===== INPUT DATA =====

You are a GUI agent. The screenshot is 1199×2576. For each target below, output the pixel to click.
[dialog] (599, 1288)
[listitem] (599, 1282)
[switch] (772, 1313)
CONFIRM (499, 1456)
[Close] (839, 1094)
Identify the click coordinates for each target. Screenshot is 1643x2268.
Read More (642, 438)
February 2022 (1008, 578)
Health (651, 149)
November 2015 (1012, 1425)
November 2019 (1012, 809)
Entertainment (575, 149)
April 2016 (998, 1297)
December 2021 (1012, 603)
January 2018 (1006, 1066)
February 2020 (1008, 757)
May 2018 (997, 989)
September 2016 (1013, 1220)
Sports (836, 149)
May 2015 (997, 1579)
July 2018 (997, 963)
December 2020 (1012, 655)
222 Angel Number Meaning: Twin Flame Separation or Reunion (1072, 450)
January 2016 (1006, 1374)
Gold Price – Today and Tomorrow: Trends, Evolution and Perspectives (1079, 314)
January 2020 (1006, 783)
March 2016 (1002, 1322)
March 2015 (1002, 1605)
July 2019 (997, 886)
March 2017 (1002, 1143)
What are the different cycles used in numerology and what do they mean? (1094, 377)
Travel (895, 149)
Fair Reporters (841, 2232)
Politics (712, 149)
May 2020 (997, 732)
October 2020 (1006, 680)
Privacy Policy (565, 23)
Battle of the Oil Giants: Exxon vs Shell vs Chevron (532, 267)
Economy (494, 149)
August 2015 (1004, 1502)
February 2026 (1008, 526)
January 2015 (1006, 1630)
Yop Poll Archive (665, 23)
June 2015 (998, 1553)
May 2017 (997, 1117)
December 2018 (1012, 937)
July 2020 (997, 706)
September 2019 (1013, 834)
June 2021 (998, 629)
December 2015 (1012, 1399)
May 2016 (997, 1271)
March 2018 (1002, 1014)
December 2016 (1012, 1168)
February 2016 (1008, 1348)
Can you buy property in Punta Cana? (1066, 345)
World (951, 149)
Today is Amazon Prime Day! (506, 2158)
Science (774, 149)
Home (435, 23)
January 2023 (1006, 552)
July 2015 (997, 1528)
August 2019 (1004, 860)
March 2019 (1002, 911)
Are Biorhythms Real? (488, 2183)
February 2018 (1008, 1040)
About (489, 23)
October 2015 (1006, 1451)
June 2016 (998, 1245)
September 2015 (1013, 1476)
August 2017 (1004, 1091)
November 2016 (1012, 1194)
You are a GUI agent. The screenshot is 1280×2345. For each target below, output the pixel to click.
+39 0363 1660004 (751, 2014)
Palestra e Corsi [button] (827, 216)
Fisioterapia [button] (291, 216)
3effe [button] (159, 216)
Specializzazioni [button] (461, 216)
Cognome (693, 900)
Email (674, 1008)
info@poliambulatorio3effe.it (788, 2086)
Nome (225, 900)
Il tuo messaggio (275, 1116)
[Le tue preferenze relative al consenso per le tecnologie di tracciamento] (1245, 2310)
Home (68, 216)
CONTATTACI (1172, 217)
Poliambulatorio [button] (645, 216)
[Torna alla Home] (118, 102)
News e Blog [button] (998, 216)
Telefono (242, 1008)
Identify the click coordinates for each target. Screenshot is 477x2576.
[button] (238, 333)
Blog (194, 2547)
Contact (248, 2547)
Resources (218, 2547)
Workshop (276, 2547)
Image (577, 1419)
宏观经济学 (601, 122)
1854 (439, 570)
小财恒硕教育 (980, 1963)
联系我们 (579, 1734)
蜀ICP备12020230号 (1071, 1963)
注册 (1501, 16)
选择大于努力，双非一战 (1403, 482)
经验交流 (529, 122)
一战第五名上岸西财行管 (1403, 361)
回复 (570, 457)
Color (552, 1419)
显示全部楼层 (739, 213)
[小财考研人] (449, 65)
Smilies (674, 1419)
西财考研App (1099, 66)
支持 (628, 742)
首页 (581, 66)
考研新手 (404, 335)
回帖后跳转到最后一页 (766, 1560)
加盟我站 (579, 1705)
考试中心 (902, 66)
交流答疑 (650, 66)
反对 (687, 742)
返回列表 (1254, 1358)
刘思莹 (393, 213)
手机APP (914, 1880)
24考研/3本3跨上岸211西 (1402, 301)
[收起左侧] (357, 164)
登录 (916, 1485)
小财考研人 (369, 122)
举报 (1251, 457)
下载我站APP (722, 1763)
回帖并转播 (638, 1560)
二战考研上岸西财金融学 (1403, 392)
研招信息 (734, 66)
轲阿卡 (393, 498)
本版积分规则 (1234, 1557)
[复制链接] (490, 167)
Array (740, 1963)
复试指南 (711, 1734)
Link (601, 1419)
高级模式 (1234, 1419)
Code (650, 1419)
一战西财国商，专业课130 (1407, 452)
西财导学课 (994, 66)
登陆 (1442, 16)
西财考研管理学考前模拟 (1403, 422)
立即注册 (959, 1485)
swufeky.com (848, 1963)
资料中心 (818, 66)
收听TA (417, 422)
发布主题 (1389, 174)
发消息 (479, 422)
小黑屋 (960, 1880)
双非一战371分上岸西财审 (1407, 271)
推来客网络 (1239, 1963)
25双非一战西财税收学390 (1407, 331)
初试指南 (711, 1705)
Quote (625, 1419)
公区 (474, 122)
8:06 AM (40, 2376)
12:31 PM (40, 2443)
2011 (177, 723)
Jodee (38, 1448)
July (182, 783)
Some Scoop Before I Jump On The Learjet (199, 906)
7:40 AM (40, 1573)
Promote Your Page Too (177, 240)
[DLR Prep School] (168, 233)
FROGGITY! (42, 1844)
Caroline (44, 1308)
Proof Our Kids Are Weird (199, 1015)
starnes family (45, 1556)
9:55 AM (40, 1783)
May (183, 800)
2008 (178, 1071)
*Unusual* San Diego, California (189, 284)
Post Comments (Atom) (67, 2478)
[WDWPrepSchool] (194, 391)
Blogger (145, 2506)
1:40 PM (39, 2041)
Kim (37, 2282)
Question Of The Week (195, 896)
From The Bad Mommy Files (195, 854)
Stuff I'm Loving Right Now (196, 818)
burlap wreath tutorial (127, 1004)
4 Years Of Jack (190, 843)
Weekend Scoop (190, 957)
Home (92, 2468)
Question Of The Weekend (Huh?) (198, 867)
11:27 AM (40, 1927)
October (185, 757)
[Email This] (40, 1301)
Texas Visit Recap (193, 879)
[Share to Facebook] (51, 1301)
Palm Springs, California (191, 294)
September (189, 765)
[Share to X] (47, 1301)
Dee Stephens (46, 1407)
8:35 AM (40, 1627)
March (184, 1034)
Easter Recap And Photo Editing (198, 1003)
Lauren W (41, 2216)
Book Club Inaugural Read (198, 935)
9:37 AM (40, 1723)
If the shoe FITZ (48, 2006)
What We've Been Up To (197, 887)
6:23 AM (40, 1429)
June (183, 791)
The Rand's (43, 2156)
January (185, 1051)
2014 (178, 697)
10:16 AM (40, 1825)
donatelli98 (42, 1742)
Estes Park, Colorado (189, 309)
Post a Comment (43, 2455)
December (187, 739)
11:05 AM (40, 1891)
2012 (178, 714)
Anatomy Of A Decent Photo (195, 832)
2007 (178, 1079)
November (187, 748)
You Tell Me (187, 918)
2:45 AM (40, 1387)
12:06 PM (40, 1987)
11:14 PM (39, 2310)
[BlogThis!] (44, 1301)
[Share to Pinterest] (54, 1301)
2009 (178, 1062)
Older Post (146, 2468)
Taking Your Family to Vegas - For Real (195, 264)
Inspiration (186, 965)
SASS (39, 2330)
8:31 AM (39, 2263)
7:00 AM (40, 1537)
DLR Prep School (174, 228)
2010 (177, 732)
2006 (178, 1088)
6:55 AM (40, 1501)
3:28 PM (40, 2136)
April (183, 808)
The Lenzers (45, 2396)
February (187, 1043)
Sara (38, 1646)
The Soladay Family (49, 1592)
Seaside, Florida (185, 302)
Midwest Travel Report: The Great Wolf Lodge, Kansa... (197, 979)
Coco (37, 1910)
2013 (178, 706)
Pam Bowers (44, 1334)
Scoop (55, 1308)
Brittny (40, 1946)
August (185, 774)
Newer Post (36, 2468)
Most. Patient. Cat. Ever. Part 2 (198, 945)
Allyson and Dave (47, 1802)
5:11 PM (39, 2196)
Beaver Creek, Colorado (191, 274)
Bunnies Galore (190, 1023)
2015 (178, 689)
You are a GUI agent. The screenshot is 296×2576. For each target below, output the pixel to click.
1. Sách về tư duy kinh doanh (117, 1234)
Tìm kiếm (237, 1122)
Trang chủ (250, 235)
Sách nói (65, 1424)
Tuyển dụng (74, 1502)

=====

» **TASK OBJECTIVE**
Retype exactly, please, only the lines of the entries that run from the one containing "You are a GUI agent. The screenshot is 296×2576." to the last.

» **COMPLETED EXERCISE**
You are a GUI agent. The screenshot is 296×2576. For each target below, output the pixel to click.
1. Sách về tư duy kinh doanh (117, 1234)
Tìm kiếm (237, 1122)
Trang chủ (250, 235)
Sách nói (65, 1424)
Tuyển dụng (74, 1502)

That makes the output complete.